Court: Rancher Must Pay Trespassers For Emotional Harm

October 06, 2011

TUCSON, Ariz. -- The U.S. Supreme Court on Tuesday declined to review a case against a Southern Arizona rancher who once held a group of illegal immigrants at gunpoint. The justices let stand a lower court decision on the lawsuit and now he must pay $87,000 to the victims.

It was a vitriolic case, involving every issue surrounding illegal immigration, from the border to vigilantism to property rights.
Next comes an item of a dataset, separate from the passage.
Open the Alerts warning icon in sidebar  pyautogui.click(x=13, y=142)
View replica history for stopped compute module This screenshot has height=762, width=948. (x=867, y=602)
In 2004, Arizona rancher Roger Barnett found a group of 16 illegal immigrants in a wash outside Douglas, Arizona, and held them at gunpoint. The victims said he had a large dog with him and threatened to shoot them and sic his dog on them if they tried to run away.

A jury later found him liable of inflicting emotional distress on the victims and ordered him to pay them.

When U.S. District Court Judge John Roll ruled that the case could go to trial, the judge received numerous death threats. He declined to press charges against those identified.

The judge was one of those killed Jan. 8 during the mass shooting in Tucson that left 5 others dead and 13 others injured, including Congresswoman Gabriel Giffords.

The Ninth District Court of Appeals ruled against Barnett when he sought to dispute the judge's ruling, saying he must pay the fines. For two years, Barnett resisted doing so, finally taking his case before the Supreme Court.

Among his arguments, he sought to establish that Judge Roll had made errors in his decision.

Marisa Bono is a lawyer with the Mexican American Legal Defense Fund (MALDEF) who represented the plaintiffs.

“The Supreme Court was essentially saying that the issues that he was presenting for review didn’t merit Supreme Court review,” she said.

Barnett has defended himself, saying he lowered his weapon once he realized the victims weren’t armed drug smugglers. But one of the victims said he had kicked her when she was on the ground.

No criminal charges were filed against Barnett.